Filling the chip with a chemical that is then cured using UV light does work very well to stop the spread of the chip. There are two downsides to having the chip 'repaired', rather than having the windshield replaced:
*1)* The strength of the windshield is compromised somewhat.
*2)* The repaired area is sometimes visible after the repair has been completed.
On the other hand, you save all the grief (and money) associated with replacing the windshield. Personally - if I lived in an area where rock chips were common (i.e. lots of gravel roads), I would probably choose to have the chips repaired, because it would be too much of a PITA to keep on replacing windshields. If I lived in an area where rock chips were very uncommon (i.e. middle of a big city, or anywhere in Europe), I would probably choose to have the glass replaced.
Be aware that if your car is leased, many lease companies will not accept the vehicle back with a 'repaired' rock chip in the glass - they will replace the windshield when the car is turned in, and charge the cost back to you.
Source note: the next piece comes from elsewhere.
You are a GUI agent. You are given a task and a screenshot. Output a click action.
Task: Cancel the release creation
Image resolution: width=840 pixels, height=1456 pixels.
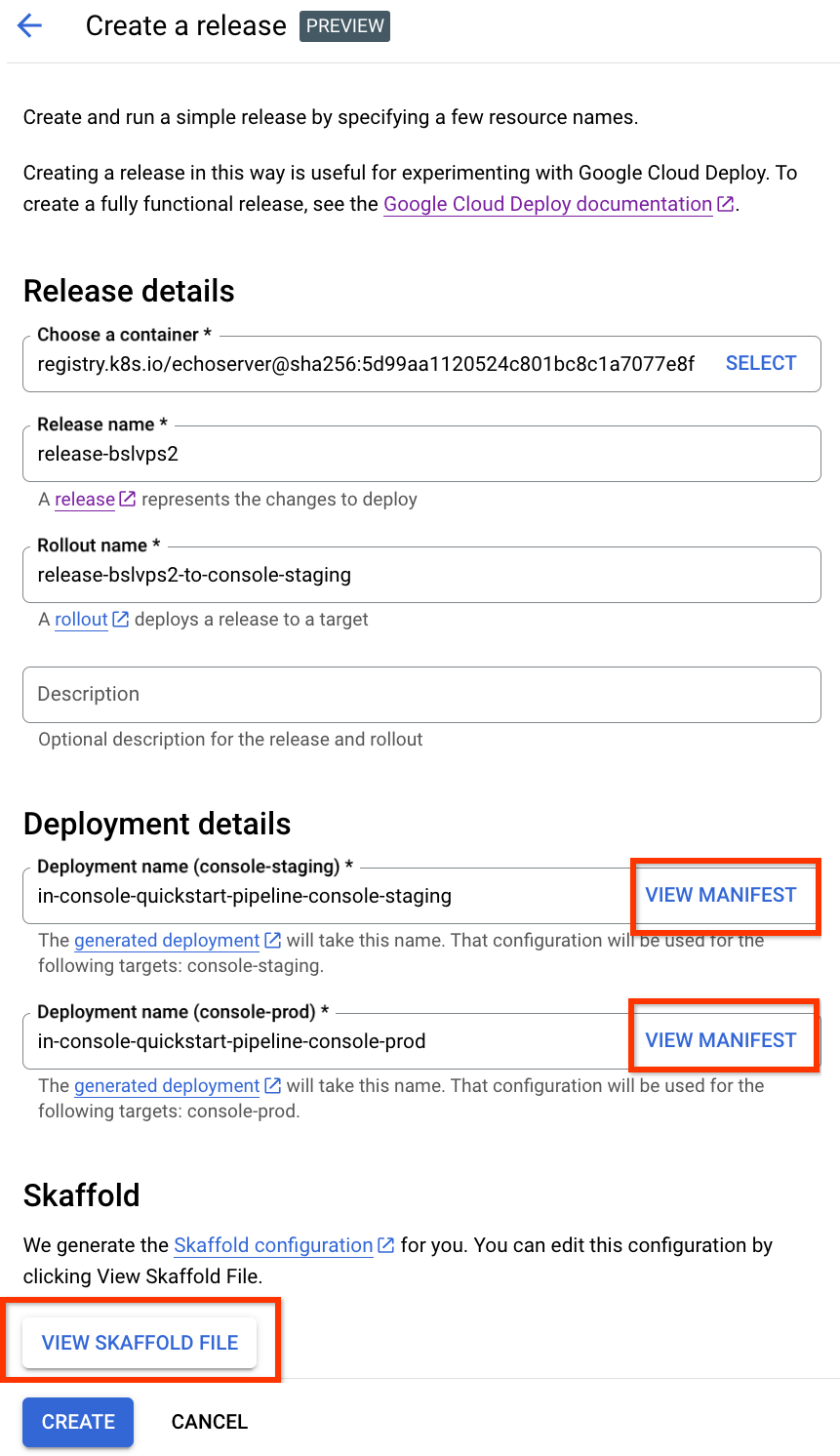point(209,1422)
Also, there are certain 'critical vision areas' of the windshield where you cannot repair a rock chip - the vehicle will fail a subsequent independent safety inspection if there is a flaw in the glass within the 'critical vision area'. Typically, this area is the middle 1/3 of the glass (top to bottom) on the driver side of the vehicle.
Michael


----------



## Kcmover (Jul 20, 2005)

*Re: Anyone have experience with cracked winshields? (PanEuropean)*

Since I own the car outright it would be best to just do the fix as over two or three years it could happen again.
I see your point on if the vehicle was leased.


----------



## Jack Orr (Mar 15, 2000)

*Windshield woes--*

Whilst returning from NM in early July, a kindly lady passed me and threw a rock which bruised my windshield.
It was replaced this week. Yesterday the service person called to report that the wrong windshield had been installed. The correct part # was ordered and the box that arrived had this#. Upon completion and inspection, my service guy noted that the windshield was not correct, it didn't have the IR rating (or whatever resists heat and uv).
So, they have to start over. The moral of this is that VW shipped the wrong part and the box was incorrecly labeled.
So, beware if you ever need a windshield on a W12.


----------



## PanEuropean (Nov 3, 2001)

*Re: Windshield woes-- (Jack Orr)*

Hello Jack:
Thanks for mentioning this. It will be interesting to see what the outcome is. One of the forum members in Chicago had a similar problem about 8 months ago - needed to get an IR windshield replaced on a W12, and was supplied with a non-IR windshield instead.
Let us know how it goes.
Michael


----------



## viscount (Jan 2, 2005)

*Re: Windshield woes-- (Jack Orr)*

Good luck, my bet is you encounter the same obfuscation and lack of knowledge that I did.....In fact I hope I'm wrong but I'll bet you hear the following story: " that is the right part number, the old one has been superceded with the new part number and that's all the system shows when I put your vin in".......apparently the IR windshield's are considerably more expensive and VW made the decision to erase the part number, replace with the standard non-IR windshield and no longer stock the part in NA








I hope I am wrong, but my new 8 month old windshield does not carry a IR designation (and the colors the not the same) but according to VW is the right part for the car








Good luck!
Ed.


----------



## GripperDon (May 9, 2005)

It might be a blessing in disguise. Now your cell phone (not the phaeton's will work better and maybe Radar detectors also. Lots of sunshine down here and the AC does just fine on the V8 without it.


----------



## Franklin2 (Apr 28, 2005)

*Re: (jlindy)*

Had to replace the windshield on my V8 in June. A rock thrown up by a car (MB 500) on the interstate. Crushed the passenger side and had glass everywhere inside the car. No one hurt, however. Total cost with a VW windshield was $820. Took two glass men several hours and it was done at the dealership under the direction of the Phaeton Tech. Did just a super job - cannot tell it was ever replaced. I took along Michael's guide on replacing the windshield that is in the index. The tech already had it, however. 
Larry


----------



## jlindy (Mar 21, 2006)

$820? The quote I just got for the windshield was $525 with the side moldings. They said that was OEM part straight from VW. So many different prices, I'm wondering if they have the right part in my quote.


----------



## Jack Orr (Mar 15, 2000)

*Re: (jlindy)*

The windshield was $845 incl tax. I'm sweating out the ability of getting the correct windshield.


----------



## car_guy (Aug 19, 2005)

*Re: (jlindy)*


_Quote, originally posted by *jlindy* »_$820? The quote I just got for the windshield was $525 with the side moldings. They said that was OEM part straight from VW. So many different prices, I'm wondering if they have the right part in my quote.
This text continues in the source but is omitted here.